--- Activity ---
Look through the listing below for the line containing "Where should I". Copy it and each line after it up to and including the line containing "This screenshot has height=484, width=645.", exactly, leaving out pictures.
-- Input data follows --
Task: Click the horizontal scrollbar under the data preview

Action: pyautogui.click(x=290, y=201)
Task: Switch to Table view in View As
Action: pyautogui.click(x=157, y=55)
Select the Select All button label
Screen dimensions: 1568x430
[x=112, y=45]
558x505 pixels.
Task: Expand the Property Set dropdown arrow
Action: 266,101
-- Input data concluded --
-- Input data follows --
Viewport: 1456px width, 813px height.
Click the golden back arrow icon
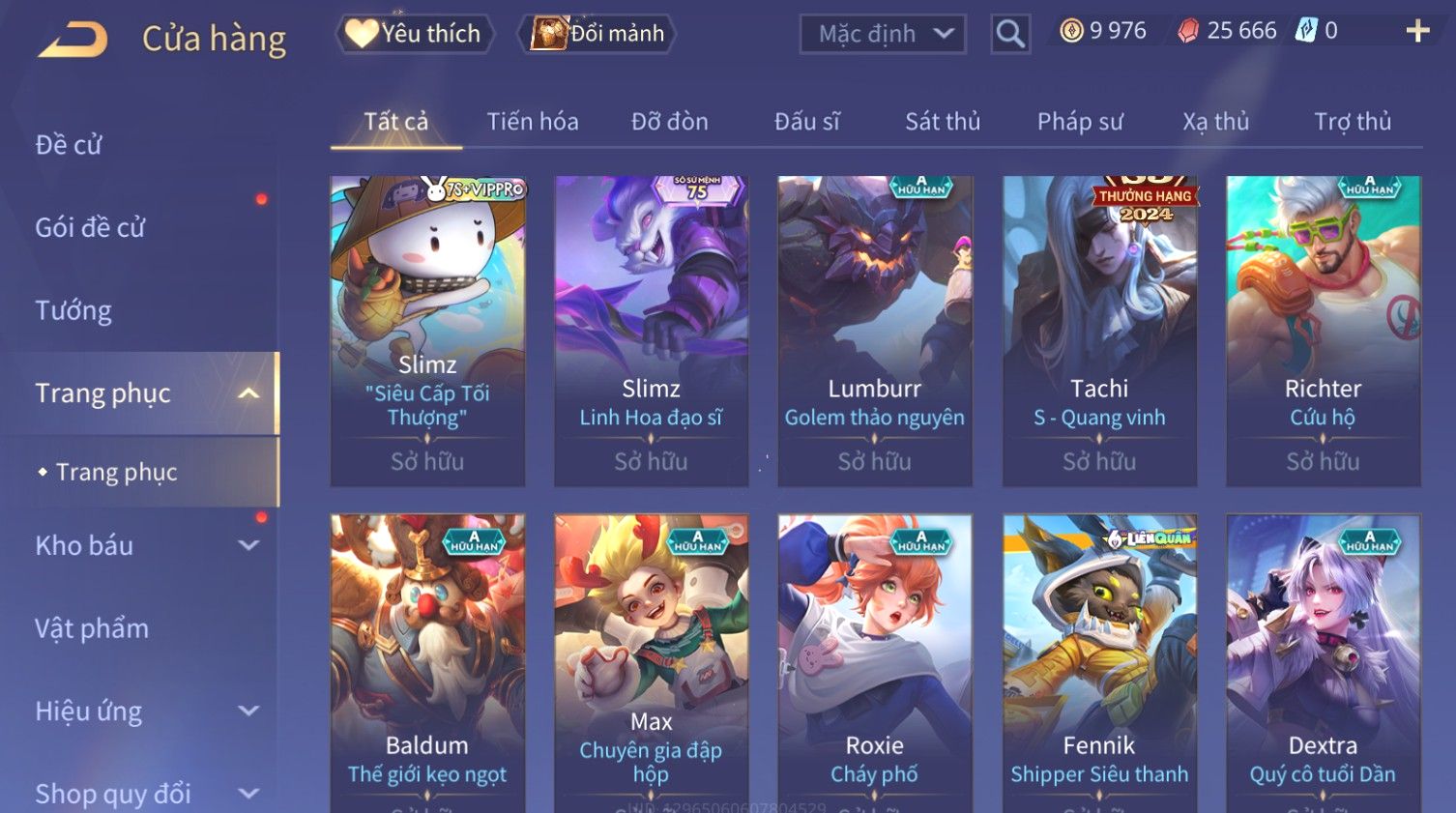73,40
-- Input data concluded --
-- Input data follows --
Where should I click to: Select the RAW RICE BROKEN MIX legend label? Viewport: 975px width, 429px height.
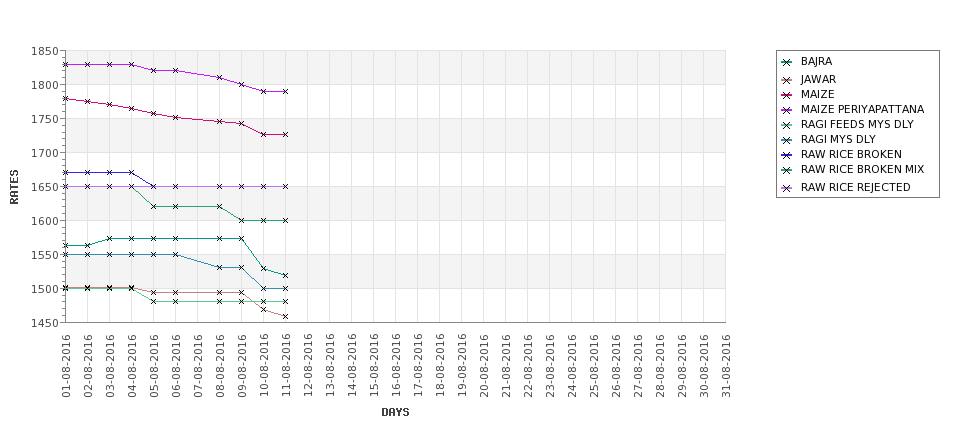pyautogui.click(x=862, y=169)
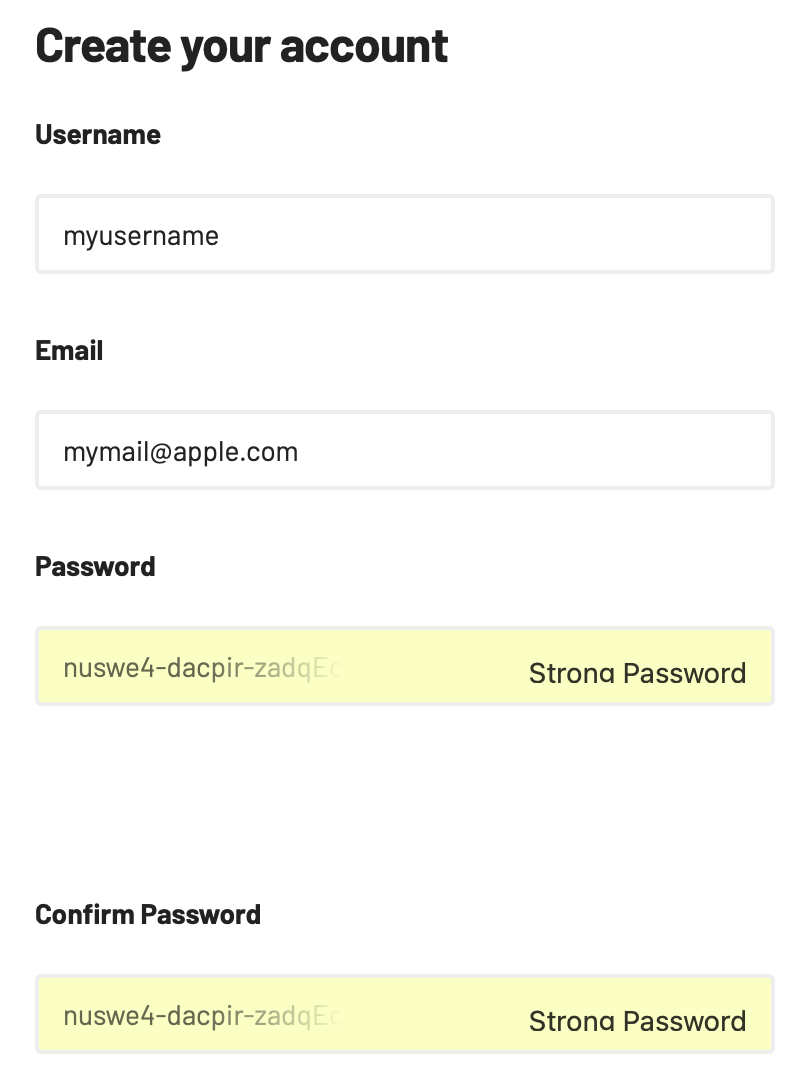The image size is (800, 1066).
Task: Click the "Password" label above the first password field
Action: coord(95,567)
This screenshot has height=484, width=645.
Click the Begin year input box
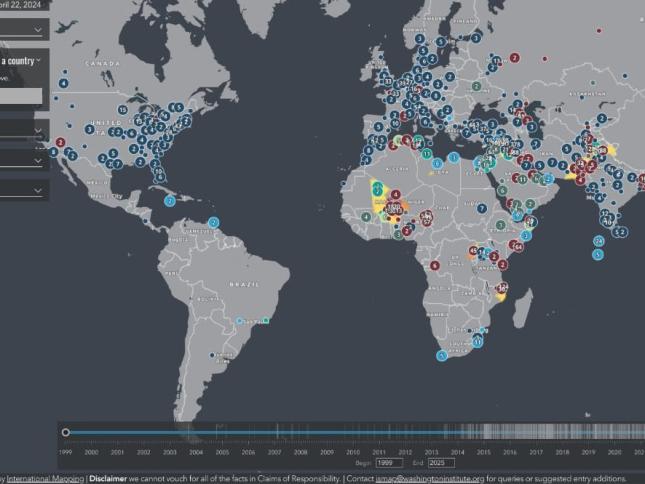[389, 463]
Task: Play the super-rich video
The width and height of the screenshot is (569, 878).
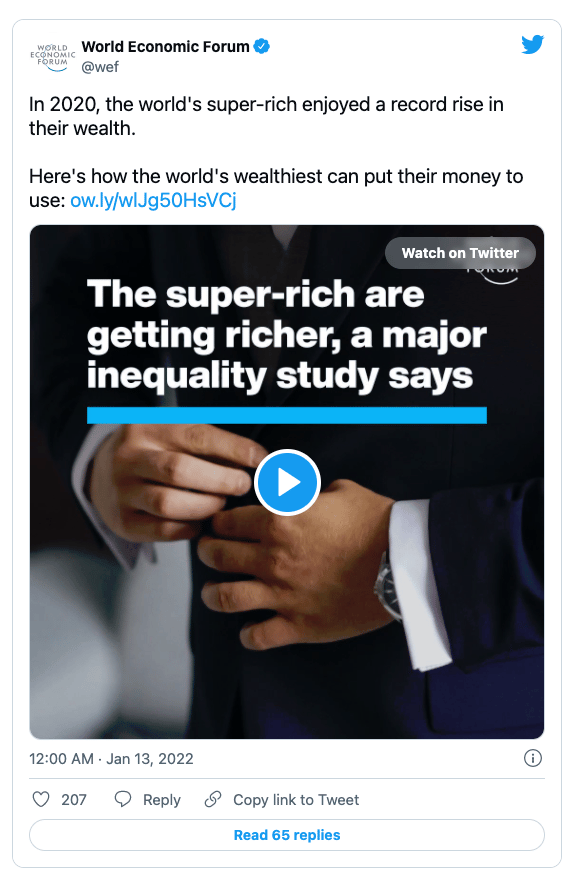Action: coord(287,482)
-- Input data concluded --
--- Task output ---
Where should I click to: Select the RAW RICE BROKEN MIX legend label? Viewport: 975px width, 429px height.
pyautogui.click(x=862, y=169)
The image size is (800, 1066).
Task: Click the "Password" label above the first password field
Action: coord(95,567)
This screenshot has height=484, width=645.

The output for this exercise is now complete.